El acapachado y bonito cuarto estuvo a un tris de emprender camino de los chiqueros. Muy mermado, encendió las protestas del público y más que se encendieron cuando la presidencia lo aguantó sobre el ruedo. La buena condición que traía el toro no valió porque no había poder ni fuerzas que la sustentaran. Fortes, que brindó a Enrique Ponce, abrevió con buen criterio.
El otro cinqueño fue el segundo, aplaudido de salida como casi toda la corrida. Román le endilgó un templado ramillete de verónicas. Como virtud mayor tuvo el toro la movilidad pero no la entrega. Lo lució generoso el valenciano en la larga distancia y en tres series cortas en las que parecía poder romper una faena que luego no lo hizo. Con el toro más cerrado y sin inercia, ya no fue lo mismo. No se empleó el de La Quinta y no hubo entendimiento entre toro y torero.

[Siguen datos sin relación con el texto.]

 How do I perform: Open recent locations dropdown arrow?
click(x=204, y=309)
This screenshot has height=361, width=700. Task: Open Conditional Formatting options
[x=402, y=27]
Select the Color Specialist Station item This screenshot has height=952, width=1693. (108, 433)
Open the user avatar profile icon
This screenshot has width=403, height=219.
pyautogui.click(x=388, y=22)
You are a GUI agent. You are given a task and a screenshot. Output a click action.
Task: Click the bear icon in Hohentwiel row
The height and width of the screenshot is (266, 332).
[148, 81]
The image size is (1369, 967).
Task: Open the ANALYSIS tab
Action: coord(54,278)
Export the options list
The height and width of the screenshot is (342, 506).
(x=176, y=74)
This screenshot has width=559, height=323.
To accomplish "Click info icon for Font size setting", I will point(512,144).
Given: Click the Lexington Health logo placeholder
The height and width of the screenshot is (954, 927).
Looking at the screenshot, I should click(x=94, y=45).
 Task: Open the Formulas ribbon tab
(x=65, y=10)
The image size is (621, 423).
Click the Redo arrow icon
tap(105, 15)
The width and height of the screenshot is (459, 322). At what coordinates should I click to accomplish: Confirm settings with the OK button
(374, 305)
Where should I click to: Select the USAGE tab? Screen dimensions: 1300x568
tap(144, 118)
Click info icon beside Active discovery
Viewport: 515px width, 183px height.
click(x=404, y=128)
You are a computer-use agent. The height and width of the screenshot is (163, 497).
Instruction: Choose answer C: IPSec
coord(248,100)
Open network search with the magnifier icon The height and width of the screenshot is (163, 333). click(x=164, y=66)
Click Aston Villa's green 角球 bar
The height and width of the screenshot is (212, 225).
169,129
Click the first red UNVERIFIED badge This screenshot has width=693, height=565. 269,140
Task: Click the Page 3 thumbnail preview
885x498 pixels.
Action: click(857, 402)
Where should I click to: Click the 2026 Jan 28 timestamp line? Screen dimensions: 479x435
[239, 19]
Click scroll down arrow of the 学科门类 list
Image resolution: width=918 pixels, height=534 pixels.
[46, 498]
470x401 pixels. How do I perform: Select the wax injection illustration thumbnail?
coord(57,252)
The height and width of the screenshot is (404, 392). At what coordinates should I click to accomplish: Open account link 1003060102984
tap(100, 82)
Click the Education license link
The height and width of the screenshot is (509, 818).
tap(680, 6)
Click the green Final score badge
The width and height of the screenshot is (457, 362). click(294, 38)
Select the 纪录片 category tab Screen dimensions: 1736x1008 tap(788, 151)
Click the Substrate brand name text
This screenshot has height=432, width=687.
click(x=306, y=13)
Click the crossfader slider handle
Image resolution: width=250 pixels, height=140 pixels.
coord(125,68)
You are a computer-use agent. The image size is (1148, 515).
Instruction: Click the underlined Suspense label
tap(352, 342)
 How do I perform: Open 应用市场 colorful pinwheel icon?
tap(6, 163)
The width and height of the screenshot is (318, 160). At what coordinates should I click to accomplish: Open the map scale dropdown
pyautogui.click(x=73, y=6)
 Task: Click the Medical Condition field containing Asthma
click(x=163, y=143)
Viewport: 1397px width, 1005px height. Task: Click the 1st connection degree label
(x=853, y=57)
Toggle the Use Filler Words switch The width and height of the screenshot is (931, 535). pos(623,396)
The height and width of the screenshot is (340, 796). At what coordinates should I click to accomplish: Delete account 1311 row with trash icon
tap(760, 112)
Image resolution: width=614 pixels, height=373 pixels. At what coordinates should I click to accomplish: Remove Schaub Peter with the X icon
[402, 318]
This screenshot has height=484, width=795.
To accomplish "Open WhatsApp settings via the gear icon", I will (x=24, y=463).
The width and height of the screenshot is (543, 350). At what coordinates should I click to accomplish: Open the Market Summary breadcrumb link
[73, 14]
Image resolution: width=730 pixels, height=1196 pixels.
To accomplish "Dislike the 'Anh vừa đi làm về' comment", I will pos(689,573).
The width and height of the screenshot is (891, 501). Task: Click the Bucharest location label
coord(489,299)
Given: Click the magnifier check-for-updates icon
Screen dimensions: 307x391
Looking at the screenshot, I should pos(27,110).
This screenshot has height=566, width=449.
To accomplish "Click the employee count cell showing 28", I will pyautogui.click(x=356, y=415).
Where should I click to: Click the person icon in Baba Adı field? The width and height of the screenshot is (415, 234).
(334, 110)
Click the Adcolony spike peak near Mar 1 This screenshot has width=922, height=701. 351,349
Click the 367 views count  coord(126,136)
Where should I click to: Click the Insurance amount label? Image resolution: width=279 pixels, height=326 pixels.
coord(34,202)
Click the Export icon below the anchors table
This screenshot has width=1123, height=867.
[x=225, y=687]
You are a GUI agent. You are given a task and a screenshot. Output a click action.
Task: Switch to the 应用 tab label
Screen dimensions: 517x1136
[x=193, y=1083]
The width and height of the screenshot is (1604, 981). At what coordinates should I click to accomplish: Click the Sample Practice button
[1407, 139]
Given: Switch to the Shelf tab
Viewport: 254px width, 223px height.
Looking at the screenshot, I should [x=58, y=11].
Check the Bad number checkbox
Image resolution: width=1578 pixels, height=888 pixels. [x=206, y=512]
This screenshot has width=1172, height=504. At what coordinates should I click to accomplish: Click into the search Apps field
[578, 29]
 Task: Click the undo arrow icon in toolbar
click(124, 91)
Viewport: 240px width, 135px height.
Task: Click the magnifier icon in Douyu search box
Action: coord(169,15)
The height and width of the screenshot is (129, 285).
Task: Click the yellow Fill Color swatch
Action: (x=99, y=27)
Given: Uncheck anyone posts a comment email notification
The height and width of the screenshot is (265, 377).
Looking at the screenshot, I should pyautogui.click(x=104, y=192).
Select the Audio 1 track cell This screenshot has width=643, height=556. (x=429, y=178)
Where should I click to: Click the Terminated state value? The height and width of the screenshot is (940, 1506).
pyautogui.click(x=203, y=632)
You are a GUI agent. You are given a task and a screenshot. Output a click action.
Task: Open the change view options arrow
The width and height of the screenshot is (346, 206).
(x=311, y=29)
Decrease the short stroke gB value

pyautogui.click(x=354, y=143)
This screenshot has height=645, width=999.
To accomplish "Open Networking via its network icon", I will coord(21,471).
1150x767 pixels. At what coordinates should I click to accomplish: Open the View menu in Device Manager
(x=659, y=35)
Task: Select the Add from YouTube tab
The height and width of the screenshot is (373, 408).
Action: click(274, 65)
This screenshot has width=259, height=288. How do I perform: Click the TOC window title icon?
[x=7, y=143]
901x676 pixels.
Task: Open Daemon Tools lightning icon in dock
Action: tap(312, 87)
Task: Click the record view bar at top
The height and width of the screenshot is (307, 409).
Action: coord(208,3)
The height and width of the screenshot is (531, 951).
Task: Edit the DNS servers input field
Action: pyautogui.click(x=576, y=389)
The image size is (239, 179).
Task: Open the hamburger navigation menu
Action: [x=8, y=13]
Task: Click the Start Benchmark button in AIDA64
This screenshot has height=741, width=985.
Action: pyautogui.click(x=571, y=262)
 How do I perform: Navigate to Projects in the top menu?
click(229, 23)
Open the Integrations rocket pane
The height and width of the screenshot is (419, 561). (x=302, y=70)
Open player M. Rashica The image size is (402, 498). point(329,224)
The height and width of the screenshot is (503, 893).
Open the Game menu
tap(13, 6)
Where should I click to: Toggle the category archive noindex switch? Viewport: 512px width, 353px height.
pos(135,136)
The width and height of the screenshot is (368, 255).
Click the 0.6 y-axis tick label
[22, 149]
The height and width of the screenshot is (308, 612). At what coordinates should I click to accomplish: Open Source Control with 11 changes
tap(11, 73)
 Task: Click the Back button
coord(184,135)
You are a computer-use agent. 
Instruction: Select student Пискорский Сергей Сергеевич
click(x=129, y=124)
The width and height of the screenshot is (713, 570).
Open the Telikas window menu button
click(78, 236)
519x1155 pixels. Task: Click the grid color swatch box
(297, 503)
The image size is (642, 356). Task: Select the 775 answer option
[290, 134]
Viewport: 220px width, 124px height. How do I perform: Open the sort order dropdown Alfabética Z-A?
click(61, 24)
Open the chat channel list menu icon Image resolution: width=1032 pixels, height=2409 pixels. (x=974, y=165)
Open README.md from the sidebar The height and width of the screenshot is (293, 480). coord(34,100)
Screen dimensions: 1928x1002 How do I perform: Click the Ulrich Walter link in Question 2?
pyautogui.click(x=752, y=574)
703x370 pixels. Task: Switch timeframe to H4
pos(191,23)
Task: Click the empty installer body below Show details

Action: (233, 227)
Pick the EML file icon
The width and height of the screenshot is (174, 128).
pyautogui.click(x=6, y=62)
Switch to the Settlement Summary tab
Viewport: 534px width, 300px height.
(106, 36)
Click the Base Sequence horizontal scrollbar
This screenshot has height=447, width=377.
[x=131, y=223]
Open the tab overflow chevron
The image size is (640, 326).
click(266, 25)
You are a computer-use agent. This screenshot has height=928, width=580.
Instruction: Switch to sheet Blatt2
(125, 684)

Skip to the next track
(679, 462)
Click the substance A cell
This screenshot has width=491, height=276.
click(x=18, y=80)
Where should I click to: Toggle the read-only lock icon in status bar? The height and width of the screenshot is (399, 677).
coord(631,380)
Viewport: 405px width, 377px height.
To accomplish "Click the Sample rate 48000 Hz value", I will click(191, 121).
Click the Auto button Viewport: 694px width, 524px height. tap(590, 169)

Al quinto, el más alto de los seis, se le hizo todo a favor en una lidia medida. El toro careció de celo, se dejó hacer, como suele decirse, y Román utilizó el recurso de la voz para encelarlo desde la primera tanda y durante toda la faena. La disposición del valenciano, como sus ganas de agradar a sus paisanos, se estrelló contra la falta de raza. Apuntó el toro virtudes pero se quedó sin gas.
Valencia. Viernes 13 de marzo de 2026. Toros de La Quinta (3º bis), muy bien presentados a excepción del sobrero, corrida falta de entrega. Bondadoso el sexto. Fortes, silencio tras aviso y silencio; Román, ovación con saludos y silencio tras aviso; y David de Miranda, silencio y oreja. Entrada: 6.507 espectadores. Saludaron tras banderillear al segundo Gómez Escorial y Fernando Sánchez, éste repitió en el quinto junto a César Fernández.